=== Data to process ===
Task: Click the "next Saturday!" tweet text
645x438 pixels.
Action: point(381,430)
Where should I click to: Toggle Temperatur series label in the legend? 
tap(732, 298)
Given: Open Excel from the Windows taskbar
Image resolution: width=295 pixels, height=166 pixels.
--
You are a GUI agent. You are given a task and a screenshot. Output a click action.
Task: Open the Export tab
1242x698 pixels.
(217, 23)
...
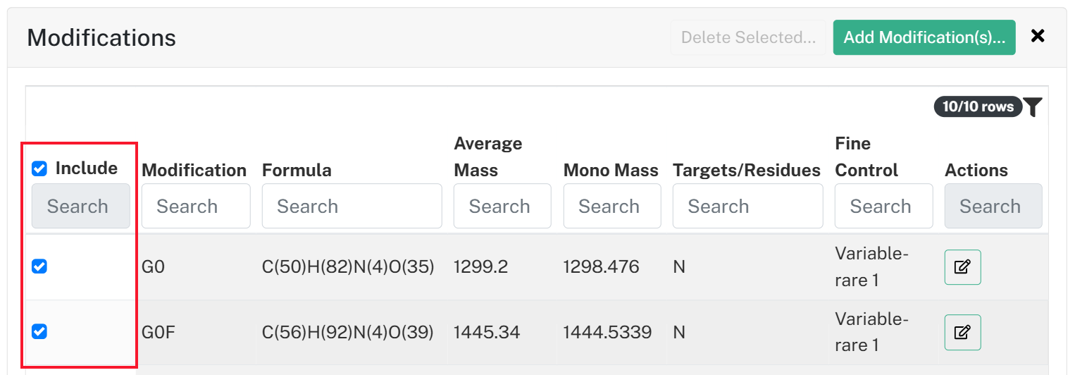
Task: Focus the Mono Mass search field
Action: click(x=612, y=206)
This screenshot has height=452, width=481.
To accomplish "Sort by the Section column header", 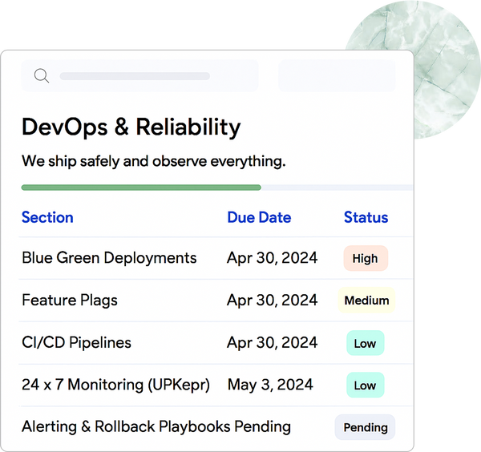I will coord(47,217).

=== Problem ===
Could you give the lines of the records from the line with "Where should I" to the line with "Image resolution: width=295", both included, as a Markdown table with the columns Row and Line, numbering each row and leaving out any blank lines?

=== Problem solution ===
| Row | Line |
|---|---|
| 1 | Where should I click to: Toggle Temperatur series label in the legend?  |
| 2 | tap(732, 298) |
| 3 | Given: Open Excel from the Windows taskbar |
| 4 | Image resolution: width=295 pixels, height=166 pixels. |